Una vulnerabilidad crítica en la Red Mundial de Oración del Papa León XIV ha puesto en riesgo la información personal de más de 700.000 usuarios, incluyendo empleados del Vaticano. Un hacker ético, identificado como BobDaHacker, descubrió un fallo de seguridad que permitía acceder a nombres, direcciones de correo electrónico y países de origen de los miembros de la comunidad de oración.

El fallo: un acceso directo sin control

El fallo: un acceso directo sin control

El problema, según el análisis de Dark Reading, se basa en una vulnerabilidad de referencia insegura a un objeto directo (IDOR). La plataforma, tanto la web como las apps Click to Pray para iOS y Android, verificaban la autenticación del usuario, pero no validaban la autorización para acceder a la información solicitada. Esto significaba que cualquier persona, simplemente introduciendo las credenciales de un usuario registrado, podía obtener acceso a toda la base de datos de usuarios. No se necesitó hacking tradicional, sino un simple script para leer y copiar los datos.

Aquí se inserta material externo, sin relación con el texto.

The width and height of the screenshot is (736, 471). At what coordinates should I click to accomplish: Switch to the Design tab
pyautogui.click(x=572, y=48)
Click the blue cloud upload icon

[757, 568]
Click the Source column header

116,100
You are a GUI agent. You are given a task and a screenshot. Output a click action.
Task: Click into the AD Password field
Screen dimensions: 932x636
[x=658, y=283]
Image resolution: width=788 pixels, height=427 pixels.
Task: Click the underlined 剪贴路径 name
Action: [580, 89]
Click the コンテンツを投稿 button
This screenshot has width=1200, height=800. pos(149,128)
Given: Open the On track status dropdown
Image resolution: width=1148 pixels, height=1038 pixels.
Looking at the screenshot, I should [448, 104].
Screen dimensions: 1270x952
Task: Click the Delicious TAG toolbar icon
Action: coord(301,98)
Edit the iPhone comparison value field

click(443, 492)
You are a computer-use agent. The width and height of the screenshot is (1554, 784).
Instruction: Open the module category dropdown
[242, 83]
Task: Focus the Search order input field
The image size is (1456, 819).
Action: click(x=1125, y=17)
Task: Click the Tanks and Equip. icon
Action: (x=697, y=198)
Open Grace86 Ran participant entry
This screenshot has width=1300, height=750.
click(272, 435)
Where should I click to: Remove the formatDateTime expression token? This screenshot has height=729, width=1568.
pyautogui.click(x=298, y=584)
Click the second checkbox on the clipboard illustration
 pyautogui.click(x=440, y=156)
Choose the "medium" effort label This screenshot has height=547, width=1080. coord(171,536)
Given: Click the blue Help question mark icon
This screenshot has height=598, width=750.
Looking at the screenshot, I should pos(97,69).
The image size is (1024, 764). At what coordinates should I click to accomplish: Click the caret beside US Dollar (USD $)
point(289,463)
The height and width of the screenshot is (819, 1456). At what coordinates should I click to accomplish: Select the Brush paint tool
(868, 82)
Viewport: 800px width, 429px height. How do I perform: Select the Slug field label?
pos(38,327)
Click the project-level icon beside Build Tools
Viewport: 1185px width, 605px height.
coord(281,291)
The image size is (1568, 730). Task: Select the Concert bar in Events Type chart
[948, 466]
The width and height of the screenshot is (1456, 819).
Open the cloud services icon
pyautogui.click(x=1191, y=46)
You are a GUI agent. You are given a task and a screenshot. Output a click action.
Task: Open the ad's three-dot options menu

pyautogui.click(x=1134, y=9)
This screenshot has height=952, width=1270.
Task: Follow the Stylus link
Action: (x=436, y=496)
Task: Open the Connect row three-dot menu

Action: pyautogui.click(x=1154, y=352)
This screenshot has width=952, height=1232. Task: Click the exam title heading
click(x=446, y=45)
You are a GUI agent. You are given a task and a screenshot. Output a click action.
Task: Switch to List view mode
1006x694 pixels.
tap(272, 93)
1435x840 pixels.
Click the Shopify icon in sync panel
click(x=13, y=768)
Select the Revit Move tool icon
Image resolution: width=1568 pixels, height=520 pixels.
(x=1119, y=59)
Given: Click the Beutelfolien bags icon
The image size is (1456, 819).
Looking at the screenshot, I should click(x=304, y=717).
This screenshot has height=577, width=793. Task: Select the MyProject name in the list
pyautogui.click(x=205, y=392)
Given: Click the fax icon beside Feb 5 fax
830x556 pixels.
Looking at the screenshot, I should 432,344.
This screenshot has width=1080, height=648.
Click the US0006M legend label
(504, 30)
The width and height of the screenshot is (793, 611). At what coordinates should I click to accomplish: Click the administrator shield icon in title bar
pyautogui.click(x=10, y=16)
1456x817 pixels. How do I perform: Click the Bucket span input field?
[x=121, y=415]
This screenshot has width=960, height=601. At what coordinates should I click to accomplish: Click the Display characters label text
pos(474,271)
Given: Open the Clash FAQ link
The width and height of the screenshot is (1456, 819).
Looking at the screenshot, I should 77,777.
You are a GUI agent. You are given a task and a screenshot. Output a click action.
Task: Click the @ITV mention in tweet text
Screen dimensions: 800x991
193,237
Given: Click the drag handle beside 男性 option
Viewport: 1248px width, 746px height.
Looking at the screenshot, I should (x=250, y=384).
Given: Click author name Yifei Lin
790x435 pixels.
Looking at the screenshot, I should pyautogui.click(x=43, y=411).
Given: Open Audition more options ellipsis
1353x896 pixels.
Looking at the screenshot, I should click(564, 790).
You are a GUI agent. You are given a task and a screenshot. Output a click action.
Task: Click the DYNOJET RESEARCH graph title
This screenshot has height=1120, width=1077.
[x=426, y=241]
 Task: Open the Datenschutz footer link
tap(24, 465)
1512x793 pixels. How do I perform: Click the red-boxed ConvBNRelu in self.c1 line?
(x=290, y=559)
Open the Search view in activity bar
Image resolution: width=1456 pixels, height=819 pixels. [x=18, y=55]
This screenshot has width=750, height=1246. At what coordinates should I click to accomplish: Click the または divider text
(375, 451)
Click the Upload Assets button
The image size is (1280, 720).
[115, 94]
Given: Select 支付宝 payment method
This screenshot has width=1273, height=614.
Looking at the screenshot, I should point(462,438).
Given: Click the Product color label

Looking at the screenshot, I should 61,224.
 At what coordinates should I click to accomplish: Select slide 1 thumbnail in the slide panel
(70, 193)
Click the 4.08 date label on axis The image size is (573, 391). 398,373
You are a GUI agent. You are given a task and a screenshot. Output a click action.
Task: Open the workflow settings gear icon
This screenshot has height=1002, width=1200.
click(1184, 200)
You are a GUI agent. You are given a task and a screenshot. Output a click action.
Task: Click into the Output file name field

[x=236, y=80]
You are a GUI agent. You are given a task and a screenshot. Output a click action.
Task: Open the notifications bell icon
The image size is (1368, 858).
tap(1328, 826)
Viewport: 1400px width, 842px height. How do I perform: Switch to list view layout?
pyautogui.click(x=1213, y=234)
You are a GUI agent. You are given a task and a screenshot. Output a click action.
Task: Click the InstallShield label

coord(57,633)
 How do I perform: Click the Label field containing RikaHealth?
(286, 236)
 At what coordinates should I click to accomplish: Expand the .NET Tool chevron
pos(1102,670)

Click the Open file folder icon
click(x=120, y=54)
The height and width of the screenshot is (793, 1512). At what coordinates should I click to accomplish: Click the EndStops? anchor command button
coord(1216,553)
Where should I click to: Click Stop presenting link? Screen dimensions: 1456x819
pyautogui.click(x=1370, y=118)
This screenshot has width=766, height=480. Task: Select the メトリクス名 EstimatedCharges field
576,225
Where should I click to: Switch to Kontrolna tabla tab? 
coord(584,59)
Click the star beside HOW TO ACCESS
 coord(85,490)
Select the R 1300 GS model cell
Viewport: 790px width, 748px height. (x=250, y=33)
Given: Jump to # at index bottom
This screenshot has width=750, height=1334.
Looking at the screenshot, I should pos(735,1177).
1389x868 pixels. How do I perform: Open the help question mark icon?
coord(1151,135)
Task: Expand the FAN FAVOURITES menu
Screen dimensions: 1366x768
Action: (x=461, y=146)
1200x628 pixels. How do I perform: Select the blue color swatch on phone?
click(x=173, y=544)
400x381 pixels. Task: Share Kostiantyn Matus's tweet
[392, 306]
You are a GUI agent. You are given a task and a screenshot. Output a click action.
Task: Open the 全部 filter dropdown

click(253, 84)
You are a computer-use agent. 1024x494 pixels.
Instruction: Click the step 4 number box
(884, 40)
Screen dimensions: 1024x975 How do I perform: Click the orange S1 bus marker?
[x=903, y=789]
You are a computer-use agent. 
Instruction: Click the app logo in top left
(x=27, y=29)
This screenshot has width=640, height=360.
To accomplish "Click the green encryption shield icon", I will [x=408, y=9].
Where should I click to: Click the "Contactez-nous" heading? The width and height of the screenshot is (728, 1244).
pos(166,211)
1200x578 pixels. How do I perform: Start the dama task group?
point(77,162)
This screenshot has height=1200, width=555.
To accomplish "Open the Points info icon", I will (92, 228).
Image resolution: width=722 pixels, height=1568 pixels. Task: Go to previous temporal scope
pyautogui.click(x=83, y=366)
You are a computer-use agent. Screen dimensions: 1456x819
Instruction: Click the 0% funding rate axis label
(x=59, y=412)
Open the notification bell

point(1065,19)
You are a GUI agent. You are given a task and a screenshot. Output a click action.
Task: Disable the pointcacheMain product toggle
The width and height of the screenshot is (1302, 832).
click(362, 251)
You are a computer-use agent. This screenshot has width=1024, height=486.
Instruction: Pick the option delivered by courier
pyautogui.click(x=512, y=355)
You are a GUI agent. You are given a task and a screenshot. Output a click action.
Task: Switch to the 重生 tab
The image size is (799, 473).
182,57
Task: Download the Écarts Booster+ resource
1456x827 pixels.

Es una brecha de seguridad de proporciones alarmantes, especialmente considerando el perfil demográfico de los usuarios: muchos son personas mayores, con menor familiaridad con las herramientas digitales, y por lo tanto, más susceptibles a posibles estafas online. Un simple phishing, utilizando la apariencia del Vaticano, podría tener graves consecuencias.

BobDaHacker alertó al Vaticano y a la agencia de comunicación La Machi en enero, pero no recibió respuesta hasta hace siete meses. Sólo ante la publicación de su descubrimiento, el pasado 24 de julio, se implementó una corrección. Una actuación tardía y, francamente, decepcionante. El hacker, que no se dedica a actividades ilícitas, simplemente quería alertar sobre un riesgo latente.

El coste de la negligencia es incalculable. Mientras tanto, se han detenido a una banda de estafadores que vendían oraciones generadas con inteligencia artificial, prometiendo curas milagrosas y aprovechándose de la fe de los creyentes. La vulnerabilidad del Vaticano, sin embargo, es un problema de una escala y gravedad mucho mayores.

La situación pone de manifiesto una desconexión preocupante entre la tecnología y la seguridad en algunas de las instituciones más influyentes del mundo. Y, lo que es más grave, revela la fragilidad de la confianza que millones de personas depositan en este organismo.